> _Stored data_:
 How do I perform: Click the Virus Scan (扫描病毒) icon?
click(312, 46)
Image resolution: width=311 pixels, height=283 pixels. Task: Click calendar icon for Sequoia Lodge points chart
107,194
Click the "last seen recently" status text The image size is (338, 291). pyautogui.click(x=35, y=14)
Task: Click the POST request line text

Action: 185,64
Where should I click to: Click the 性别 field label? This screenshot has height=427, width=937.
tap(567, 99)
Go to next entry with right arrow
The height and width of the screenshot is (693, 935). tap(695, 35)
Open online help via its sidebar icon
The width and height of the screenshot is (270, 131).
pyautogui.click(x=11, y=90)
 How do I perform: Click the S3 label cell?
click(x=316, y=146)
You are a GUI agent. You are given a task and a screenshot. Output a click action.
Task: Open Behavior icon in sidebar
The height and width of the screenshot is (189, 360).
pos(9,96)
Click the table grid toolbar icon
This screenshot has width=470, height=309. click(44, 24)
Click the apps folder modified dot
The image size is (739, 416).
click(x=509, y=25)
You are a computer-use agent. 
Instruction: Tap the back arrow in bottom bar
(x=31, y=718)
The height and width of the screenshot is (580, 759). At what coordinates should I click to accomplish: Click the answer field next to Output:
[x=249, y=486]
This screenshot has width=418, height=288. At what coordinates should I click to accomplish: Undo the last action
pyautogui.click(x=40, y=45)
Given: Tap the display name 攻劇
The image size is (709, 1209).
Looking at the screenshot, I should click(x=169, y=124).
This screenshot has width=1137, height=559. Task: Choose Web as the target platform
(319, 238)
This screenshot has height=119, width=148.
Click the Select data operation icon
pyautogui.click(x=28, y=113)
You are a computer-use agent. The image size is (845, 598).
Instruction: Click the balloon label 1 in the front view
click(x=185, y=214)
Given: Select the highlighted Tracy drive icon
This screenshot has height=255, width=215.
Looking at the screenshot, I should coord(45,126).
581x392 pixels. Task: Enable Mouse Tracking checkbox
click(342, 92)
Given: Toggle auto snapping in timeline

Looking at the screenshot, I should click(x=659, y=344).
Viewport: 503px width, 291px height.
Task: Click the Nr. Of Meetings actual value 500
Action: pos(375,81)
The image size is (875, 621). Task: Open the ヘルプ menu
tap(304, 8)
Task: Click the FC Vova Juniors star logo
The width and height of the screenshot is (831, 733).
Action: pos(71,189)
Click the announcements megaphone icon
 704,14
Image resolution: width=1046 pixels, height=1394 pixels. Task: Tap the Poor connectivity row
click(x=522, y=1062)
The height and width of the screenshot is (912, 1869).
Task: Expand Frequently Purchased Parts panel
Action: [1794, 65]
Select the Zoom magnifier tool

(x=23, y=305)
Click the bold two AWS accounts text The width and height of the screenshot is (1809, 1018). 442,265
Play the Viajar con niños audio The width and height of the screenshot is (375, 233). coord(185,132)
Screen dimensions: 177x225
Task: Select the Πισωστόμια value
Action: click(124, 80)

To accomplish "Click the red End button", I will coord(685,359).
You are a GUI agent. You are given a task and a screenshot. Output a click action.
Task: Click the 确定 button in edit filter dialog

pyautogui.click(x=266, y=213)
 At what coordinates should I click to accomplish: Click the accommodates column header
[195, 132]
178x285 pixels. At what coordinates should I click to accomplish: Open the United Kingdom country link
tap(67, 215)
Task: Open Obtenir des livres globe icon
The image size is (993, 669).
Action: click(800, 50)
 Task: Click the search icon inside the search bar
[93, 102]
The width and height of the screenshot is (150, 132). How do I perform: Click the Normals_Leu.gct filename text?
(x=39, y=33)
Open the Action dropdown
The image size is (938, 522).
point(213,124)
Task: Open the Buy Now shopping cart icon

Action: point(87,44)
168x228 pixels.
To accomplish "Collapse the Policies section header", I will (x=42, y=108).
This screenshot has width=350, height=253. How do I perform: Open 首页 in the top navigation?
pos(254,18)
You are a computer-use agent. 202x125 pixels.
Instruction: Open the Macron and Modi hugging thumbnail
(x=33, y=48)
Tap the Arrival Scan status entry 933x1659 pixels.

> _Requirement_: Word for word, give back the data shown above.

> _Finished task_:
 How do I perform: Click the Virus Scan (扫描病毒) icon?
click(312, 46)
Image resolution: width=311 pixels, height=283 pixels. Task: Click calendar icon for Sequoia Lodge points chart
107,194
Click the "last seen recently" status text The image size is (338, 291). pyautogui.click(x=35, y=14)
Task: Click the POST request line text

Action: 185,64
Where should I click to: Click the 性别 field label? This screenshot has height=427, width=937.
tap(567, 99)
Go to next entry with right arrow
The height and width of the screenshot is (693, 935). tap(695, 35)
Open online help via its sidebar icon
The width and height of the screenshot is (270, 131).
pyautogui.click(x=11, y=90)
 How do I perform: Click the S3 label cell?
click(x=316, y=146)
You are a GUI agent. You are given a task and a screenshot. Output a click action.
Task: Open Behavior icon in sidebar
The height and width of the screenshot is (189, 360).
pos(9,96)
Click the table grid toolbar icon
This screenshot has width=470, height=309. click(44, 24)
Click the apps folder modified dot
The image size is (739, 416).
click(x=509, y=25)
You are a computer-use agent. 
Instruction: Tap the back arrow in bottom bar
(x=31, y=718)
The height and width of the screenshot is (580, 759). At what coordinates should I click to accomplish: Click the answer field next to Output:
[x=249, y=486]
This screenshot has width=418, height=288. At what coordinates should I click to accomplish: Undo the last action
pyautogui.click(x=40, y=45)
Given: Tap the display name 攻劇
The image size is (709, 1209).
Looking at the screenshot, I should click(x=169, y=124).
This screenshot has width=1137, height=559. Task: Choose Web as the target platform
(319, 238)
This screenshot has height=119, width=148.
Click the Select data operation icon
pyautogui.click(x=28, y=113)
You are a computer-use agent. The image size is (845, 598).
Instruction: Click the balloon label 1 in the front view
click(x=185, y=214)
Given: Select the highlighted Tracy drive icon
This screenshot has height=255, width=215.
Looking at the screenshot, I should coord(45,126).
581x392 pixels. Task: Enable Mouse Tracking checkbox
click(342, 92)
Given: Toggle auto snapping in timeline

Looking at the screenshot, I should click(x=659, y=344).
Viewport: 503px width, 291px height.
Task: Click the Nr. Of Meetings actual value 500
Action: pos(375,81)
The image size is (875, 621). Task: Open the ヘルプ menu
tap(304, 8)
Task: Click the FC Vova Juniors star logo
The width and height of the screenshot is (831, 733).
Action: pos(71,189)
Click the announcements megaphone icon
 704,14
Image resolution: width=1046 pixels, height=1394 pixels. Task: Tap the Poor connectivity row
click(x=522, y=1062)
The height and width of the screenshot is (912, 1869).
Task: Expand Frequently Purchased Parts panel
Action: [1794, 65]
Select the Zoom magnifier tool

(x=23, y=305)
Click the bold two AWS accounts text The width and height of the screenshot is (1809, 1018). 442,265
Play the Viajar con niños audio The width and height of the screenshot is (375, 233). coord(185,132)
Screen dimensions: 177x225
Task: Select the Πισωστόμια value
Action: click(124, 80)

To accomplish "Click the red End button", I will coord(685,359).
You are a GUI agent. You are given a task and a screenshot. Output a click action.
Task: Click the 确定 button in edit filter dialog

pyautogui.click(x=266, y=213)
 At what coordinates should I click to accomplish: Click the accommodates column header
[195, 132]
178x285 pixels. At what coordinates should I click to accomplish: Open the United Kingdom country link
tap(67, 215)
Task: Open Obtenir des livres globe icon
The image size is (993, 669).
Action: click(800, 50)
 Task: Click the search icon inside the search bar
[93, 102]
The width and height of the screenshot is (150, 132). How do I perform: Click the Normals_Leu.gct filename text?
(x=39, y=33)
Open the Action dropdown
The image size is (938, 522).
point(213,124)
Task: Open the Buy Now shopping cart icon

Action: point(87,44)
168x228 pixels.
To accomplish "Collapse the Policies section header", I will (x=42, y=108).
This screenshot has width=350, height=253. How do I perform: Open 首页 in the top navigation?
pos(254,18)
You are a computer-use agent. 202x125 pixels.
Instruction: Open the Macron and Modi hugging thumbnail
(x=33, y=48)
Tap the Arrival Scan status entry 933x1659 pixels.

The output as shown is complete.